Sex-mad wife makes me feel starving all the time
Dear Ashleigh, THIS may sound strange but my wife loves to cook in the nude. She’s 44, but thinks she’s 18 – and to be fair she’s got a good figure. The trouble is I’ve not had a decent meal in months. Take the other morning… I was reading the paper while she prepared me a full English. As much as I tried to concentrate on the news, I couldn’t help but get aroused at the sight of my wife bending over to put the bacon and sausages under the grill. It wasn’t long before her breasts were covered in cooking oil and I was having a good old rub-a-dub.
And when the sausages were done I was so excited I used them on her instead of putting them in my gob. As usual, I turned up at work starving hungry and looking very dishevelled. The same thing happened when I got home. There she was totally nude but for a light dusting of flour from the fish she was battering. She poured me a drink and before I knew it my cock was stood to attention and she was having a gobble. Before I had a chance to tuck into my fish supper she’d rubbed it all over herself and demanded I eat it off her.
Of course, most of it ended up on the kitchen floor.
So in desperation I suggested we go out for a nice meal – that way she wouldn’t be able to distract me around the house because she’d have to put some ruddy clothes on at least.
But when she was finally ready and she came downstairs, she was wearing a micro-mini with sussies showing and a really low-cut top.
It was enough to give me a right old twitch in the groin area, I can tell you!

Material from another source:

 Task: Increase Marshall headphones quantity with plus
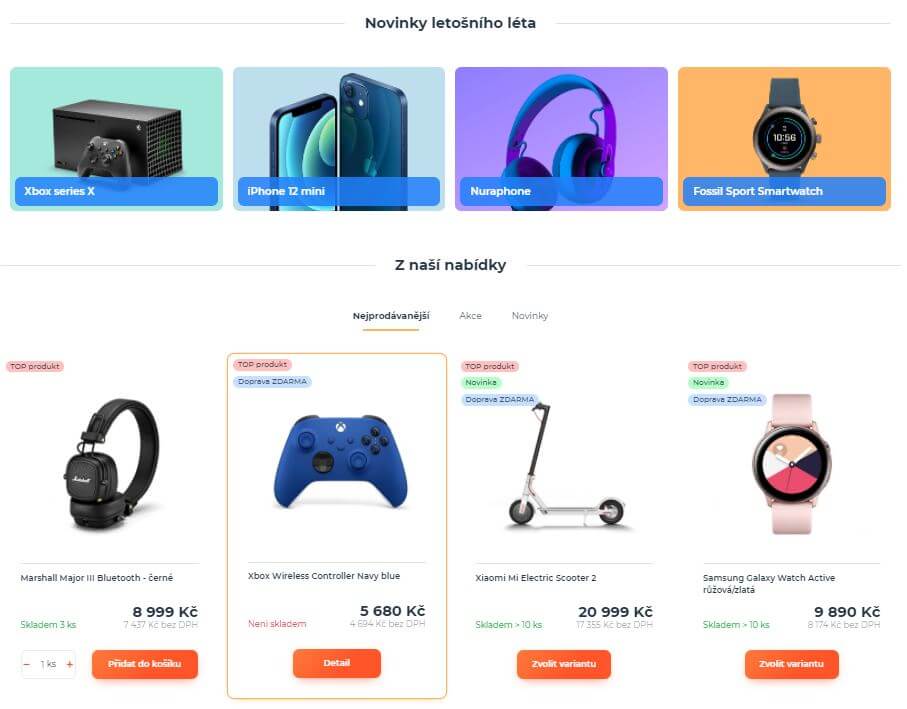pos(69,664)

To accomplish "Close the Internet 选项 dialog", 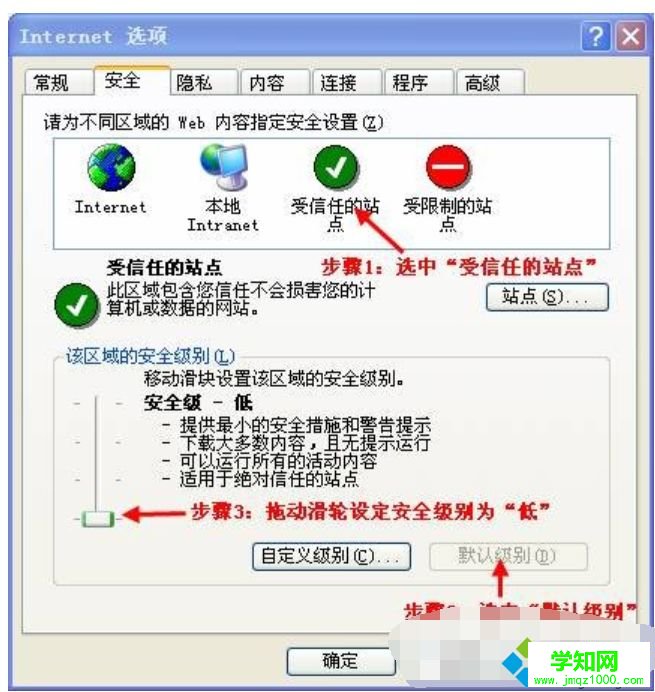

And as we drove to the restaurant she leaned over and started to nosh on my semi-aroused cock.
Normally I would have told her to stop being so silly – I could have crashed the bloody car!
But I found a quiet spot to park up so quickly ripped my kecks off and let her have a good old suck while massaging my plums until I shot my load right down her throat.
When we eventually got to the restaurant, sat down and ordered our food, she told me she wasn’t wearing knickers and needed another seeing-to right there and then in the bogs.
So I threw one up her as quickly as possible but when we got back to our table from shagging, our food had gone stone cold.
This sort of thing happens all the time and I’m absolutely desperate for a good square meal and don’t know what to do.
Any suggestions? KR, West Yorks Ashleigh says… POP your pinny on and cook yourself something, you useless fool!